RE: Streaming OWL Parsers from Peter Crowther on 2003-02-14 (www-webont-wg@w3.org from February 2003)

From: Peter Crowther <Peter.Crowther@networkinference.com>
Date: Fri, 14 Feb 2003 23:08:46 -0000
To: "WebOnt WG" <www-webont-wg@w3.org>
Message-ID: <3BE4D3F0FB726240966DEF40418472B5012CBD@ni-lon-server1.ad.networkinference.com>

> From: Sean Bechhofer 
> But what happens when I've got an ontology
> with 10^8 concepts/individuals in it and I want to do some simple
> processing on it, that doesn't necessarily warrant me 
> building the whole data structure?

As I mentioned at the Manchester f2f, this is exactly the problem we
have at NI.  In our case, the simple processing is obtaining the OWL
statements, as distinct from the RDF statements, so that we can load
them into a reasoner.  A 70,000 concept file takes 1.5G of RAM when
loaded into Jena (1.6), about 5-10 times the size of our internal
structures.  We don't want to use a RDB simply to store the triples
during the load, as this would slow us down by orders of magnitude.

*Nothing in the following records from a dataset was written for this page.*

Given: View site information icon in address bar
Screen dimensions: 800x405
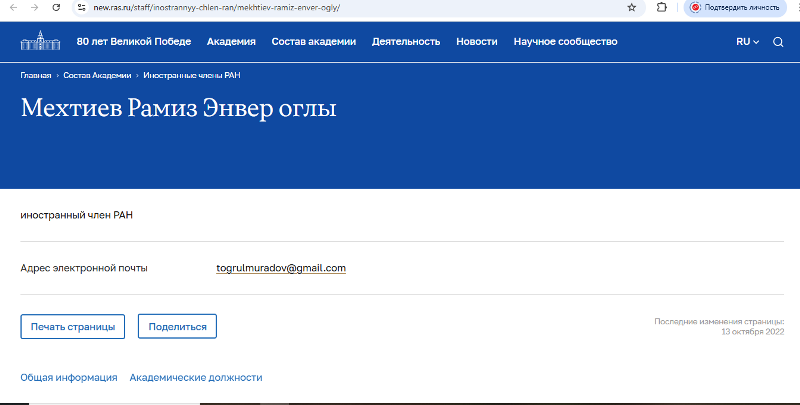Looking at the screenshot, I should point(81,7).
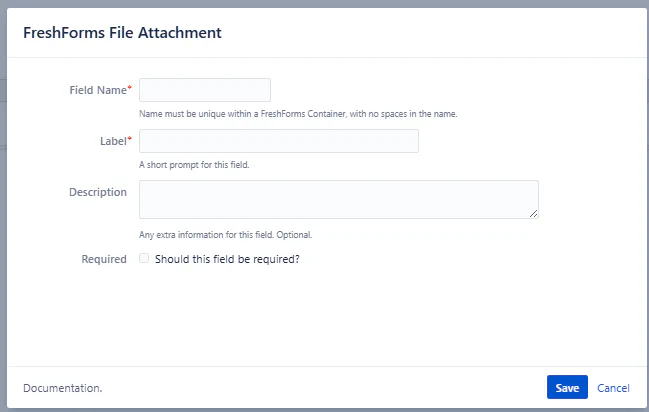This screenshot has height=412, width=649.
Task: Click "Should this field be required?" text
Action: click(228, 259)
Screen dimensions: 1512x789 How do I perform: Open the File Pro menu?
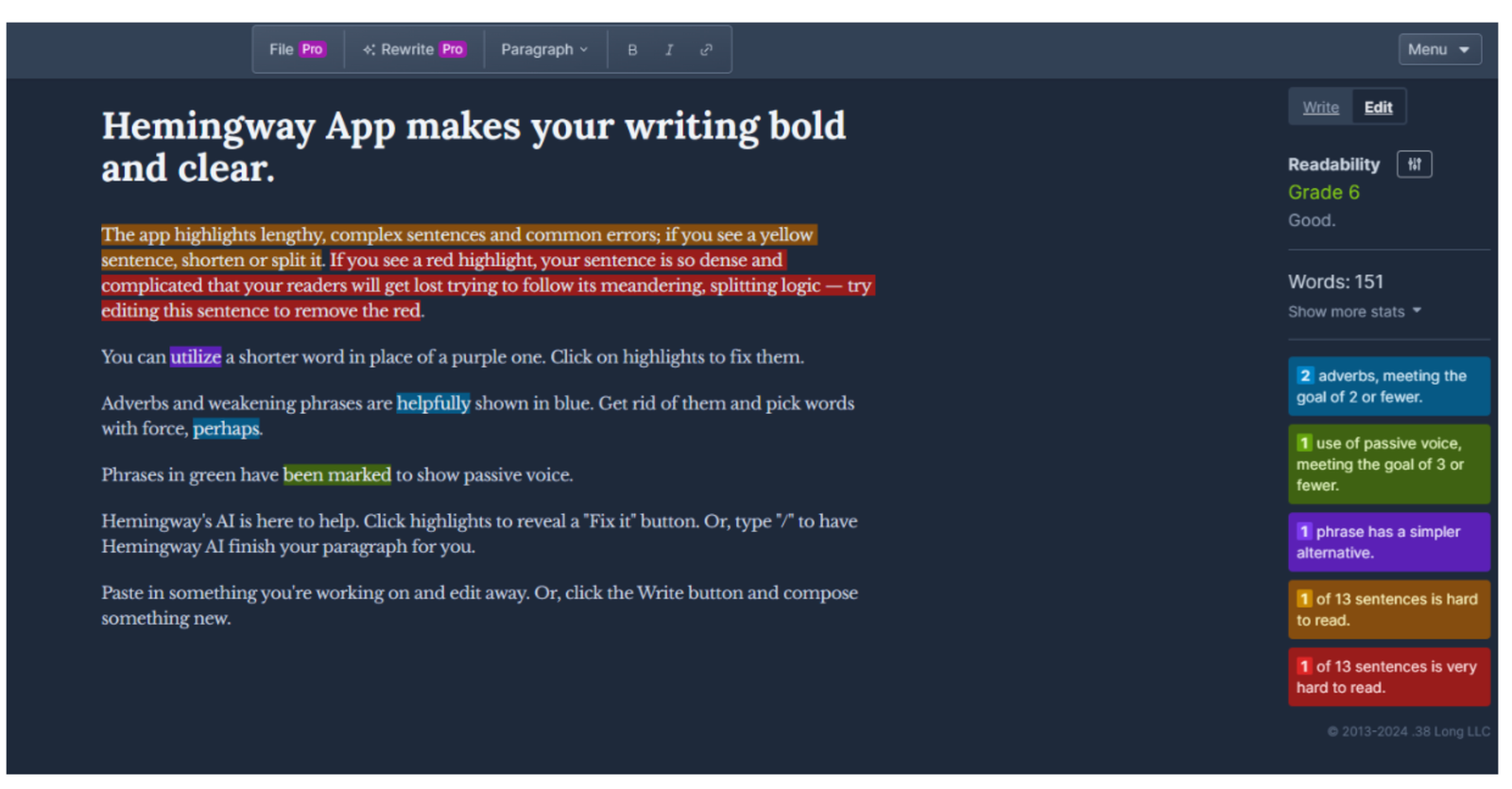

This particular customer wanted to give us OWL/RDF dumps with multiple
tens of millions of concepts, exported in arbitrary order.

We can stream OWL/XML, but not OWL/RDF, due to this annoying problem
that the triples describing a single concept nested to an arbitrary
depth may appear in an arbitrary order.  We cannot find any way round
this given the (intentional) limitations of RDF.  Unfortunately, Sean, I
think you're out of luck.

		- Peter

Received on Friday, 14 February 2003 18:09:19 UTC